Advancing Bowel Cancer Awareness: The role of AI in early detection and precision medicine
Colorectal cancer (CRC), also known as Bowel Cancer, has become the third most common malignancy and the second most deadly cancer worldwide, with an estimated 1.93 million new CRC cases diagnosed and 935,173 deaths in 2020 worldwide (NIH). Further, the global new CRC cases are predicted to reach 3.2 million in 2040.
As Bowel Cancer Awareness month in the UK draws to a close, what can we expect from bowel cancer research over the next year? Tailoring treatment plans to individual patients based on their genetic makeup, tumor characteristics, and other factors will become increasingly common. This personalized approach can lead to better outcomes and reduced side effects by targeting therapies more precisely.
At the cutting edge of precision medicine - as with so much these days – is AI. AI algorithms and machine learning models trained on large datasets of CRC patient information can help predict outcomes, identify high-risk individuals, and optimize treatment strategies.
These technologies have the potential to transform how CRC is detected, managed and treated. AI algorithms can analyze various types of medical imaging, including colonoscopy images, to detect and characterize colorectal lesions, including polyps and tumors. These algorithms can identify suspicious features indicative of CRC with high sensitivity and specificity, assisting pathologists and gastroenterologists in making more accurate diagnoses.
Enhancing pathology interpretation
Digital pathology is pathology 2.0. It takes the pathology of the last two centuries into the internet age.
To understand how AI can change CRC research, we first need to understand the importance of digital pathology – and how it updates routine diagnosis.
Routine diagnosis in pathology involves the application of a stain (essentially a dye) called H&E (hematoxylin and eosin) to tissue samples on microscope slides which highlight and distinguish cellular structures.
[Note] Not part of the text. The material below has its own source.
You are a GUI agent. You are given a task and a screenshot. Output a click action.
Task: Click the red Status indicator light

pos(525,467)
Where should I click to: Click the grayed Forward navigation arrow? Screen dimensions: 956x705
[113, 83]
This helps pathologists spot any abnormalities; however, the technique has its limitations. It is time-consuming and prone to varying interpretation and diagnosis by pathologists, even when considering just a single slide.
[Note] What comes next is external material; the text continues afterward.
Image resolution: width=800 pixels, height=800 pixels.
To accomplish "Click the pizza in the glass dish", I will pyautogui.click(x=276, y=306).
Here’s where digital pathology comes in. These H&E stained slides can be scanned with an automated microscope to produce a composite high-resolution image file of the entire slide - a whole slide image (WSI), opening the door to AI analysis.
AI tools can be trained on WSIs to analyse the H&E stained slides, enabling pathologists to gather more, and better, patient data to inform diagnosis, treatment and monitoring.
Rather than replacing the pathologist’s expertise, AI serves as a powerful aid, helping them work more efficiently and accurately.
Digital techniques can help minimise varying interpretations and free people from repetitive lab work, as well as evaluate images and identify details that the human eye could miss. It can also be incredibly cost-effective – a 2020 Deloitte research report estimated that in Europe, “AI could save up to 53 million hours of routine analyses for clinical technicians, linked to potential savings up to £755m (€883m) per year”.
Transforming early detection and treatment of CRC with digital pathology
So what does this mean for colorectal cancer? The use of digital pathology holds great promise for improving the accuracy, efficiency, and personalized management of CRC, particularly in diagnostics. AI algorithms can identify histological features associated with different tumor subtypes, stages, and grades, providing valuable diagnostic and prognostic information.
AI-driven diagnostic systems have the potential to improve the accuracy of colorectal cancer detection by reducing false positives and false negatives. By analyzing large datasets of annotated medical images, AI algorithms can learn to distinguish between benign and malignant lesions with high sensitivity and specificity.
One AI tool already being used in the lab is Owkin’s MSIntuit® CRC, the first CE-marked AI diagnostic that prescreens for MSI - an important genetic marker to determine colorectal cancer treatment - directly from H&E WSIs.
Normally, every colorectal cancer patient would need to send a sample for molecular testing to check for MSI during diagnosis. But MSIntuit® CRC can screen out a proportion of those patients who don’t need this testing – saving time and money for pathologists and potentially time for patients.
Clinicians and AI working together
AI systems excel at detecting patterns, identifying anomalies and accurately predicting outcomes. That’s what has allowed us to initially create this kind of technology - and as we keep innovating, we have incorporated more and more superpowers of AI into our models (such as the ability to recreate any missing areas of WSIs).
While the promise of AI in CRC diagnostics is clear, successful implementation requires rigorous validation, regulatory approval, and integration into clinical workflows. Collaboration between multidisciplinary teams of clinicians, researchers, and industry partners is essential to ensure the effectiveness, safety, and scalability of AI-driven diagnostic solutions in real-world healthcare settings.
By leveraging advanced computational techniques and big data analytics, AI has the potential to revolutionize CRC screening, diagnosis, and treatment, ultimately leading to reduced healthcare burdens, earlier detection, more accurate diagnosis, and improved patient outcomes in the fight against colorectal cancer.